Pictures aside, output each record exactly.

▶ Dataset excerpts:

>>

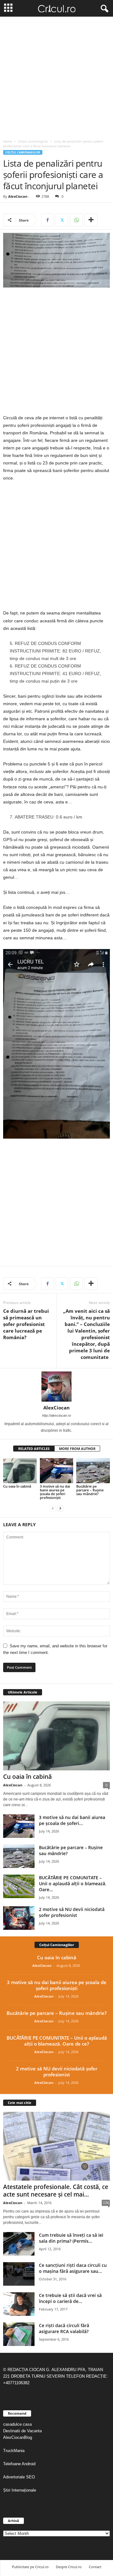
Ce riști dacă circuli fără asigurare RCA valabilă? (64, 2328)
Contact (95, 2566)
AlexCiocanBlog (17, 2437)
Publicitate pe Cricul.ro (30, 2566)
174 (106, 2202)
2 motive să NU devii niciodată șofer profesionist (72, 1912)
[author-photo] (56, 1386)
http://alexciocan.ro (56, 1415)
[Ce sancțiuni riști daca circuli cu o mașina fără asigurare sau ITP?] (19, 2274)
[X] (62, 220)
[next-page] (60, 1508)
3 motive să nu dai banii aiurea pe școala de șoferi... (72, 1820)
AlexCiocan (17, 196)
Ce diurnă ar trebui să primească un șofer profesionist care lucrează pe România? (26, 1324)
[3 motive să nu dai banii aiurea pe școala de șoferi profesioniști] (56, 1470)
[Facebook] (47, 220)
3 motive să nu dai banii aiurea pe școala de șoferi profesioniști (55, 1492)
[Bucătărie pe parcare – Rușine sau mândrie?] (93, 1470)
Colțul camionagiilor (33, 141)
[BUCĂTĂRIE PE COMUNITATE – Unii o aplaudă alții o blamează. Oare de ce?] (19, 1886)
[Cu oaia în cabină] (20, 1470)
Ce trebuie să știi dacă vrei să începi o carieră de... (70, 2298)
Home (7, 141)
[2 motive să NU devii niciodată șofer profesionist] (19, 1918)
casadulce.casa (17, 2424)
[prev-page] (53, 1508)
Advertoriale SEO (19, 2477)
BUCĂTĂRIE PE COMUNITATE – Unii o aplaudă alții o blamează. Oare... (72, 1883)
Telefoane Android (19, 2463)
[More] (91, 220)
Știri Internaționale (20, 2490)
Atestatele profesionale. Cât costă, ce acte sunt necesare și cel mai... (55, 2190)
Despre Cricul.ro (69, 2566)
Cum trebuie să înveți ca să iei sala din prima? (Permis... (71, 2238)
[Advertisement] (56, 76)
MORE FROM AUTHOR (77, 1448)
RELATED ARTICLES (34, 1448)
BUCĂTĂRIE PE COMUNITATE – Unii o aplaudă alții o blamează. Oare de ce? (57, 2041)
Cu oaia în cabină (17, 1486)
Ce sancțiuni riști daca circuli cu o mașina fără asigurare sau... (73, 2268)
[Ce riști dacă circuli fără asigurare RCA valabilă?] (19, 2334)
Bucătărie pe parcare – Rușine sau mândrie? (90, 1490)
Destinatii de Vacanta (23, 2430)
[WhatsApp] (76, 220)
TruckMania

<<

▶ The completed task:
Ce riști dacă circuli fără asigurare RCA valabilă? (64, 2328)
Contact (95, 2566)
AlexCiocanBlog (17, 2437)
Publicitate pe Cricul.ro (30, 2566)
174 (106, 2202)
2 motive să NU devii niciodată șofer profesionist (72, 1912)
[author-photo] (56, 1386)
http://alexciocan.ro (56, 1415)
[Ce sancțiuni riști daca circuli cu o mașina fără asigurare sau ITP?] (19, 2274)
[X] (62, 220)
[next-page] (60, 1508)
3 motive să nu dai banii aiurea pe școala de șoferi... (72, 1820)
AlexCiocan (17, 196)
Ce diurnă ar trebui să primească un șofer profesionist care lucrează pe România? (26, 1324)
[3 motive să nu dai banii aiurea pe școala de șoferi profesioniști] (56, 1470)
[Facebook] (47, 220)
3 motive să nu dai banii aiurea pe școala de șoferi profesioniști (55, 1492)
[Bucătărie pe parcare – Rușine sau mândrie?] (93, 1470)
Colțul camionagiilor (33, 141)
[BUCĂTĂRIE PE COMUNITATE – Unii o aplaudă alții o blamează. Oare de ce?] (19, 1886)
[Cu oaia în cabină] (20, 1470)
Ce trebuie să știi dacă vrei să începi o carieră de... (70, 2298)
Home (7, 141)
[2 motive să NU devii niciodată șofer profesionist] (19, 1918)
casadulce.casa (17, 2424)
[prev-page] (53, 1508)
Advertoriale SEO (19, 2477)
BUCĂTĂRIE PE COMUNITATE – Unii o aplaudă alții o blamează. Oare... (72, 1883)
Telefoane Android (19, 2463)
[More] (91, 220)
Știri Internaționale (20, 2490)
Atestatele profesionale. Cât costă, ce acte sunt necesare și cel mai... (55, 2190)
Despre Cricul.ro (69, 2566)
Cum trebuie să înveți ca să iei sala din prima? (Permis... (71, 2238)
[Advertisement] (56, 76)
MORE FROM AUTHOR (77, 1448)
RELATED ARTICLES (34, 1448)
BUCĂTĂRIE PE COMUNITATE – Unii o aplaudă alții o blamează. Oare de ce? (57, 2041)
Cu oaia în cabină (17, 1486)
Ce sancțiuni riști daca circuli cu o mașina fără asigurare sau... (73, 2268)
[Ce riști dacă circuli fără asigurare RCA valabilă?] (19, 2334)
Bucătărie pe parcare – Rușine sau mândrie? (90, 1490)
Destinatii de Vacanta (23, 2430)
[WhatsApp] (76, 220)
TruckMania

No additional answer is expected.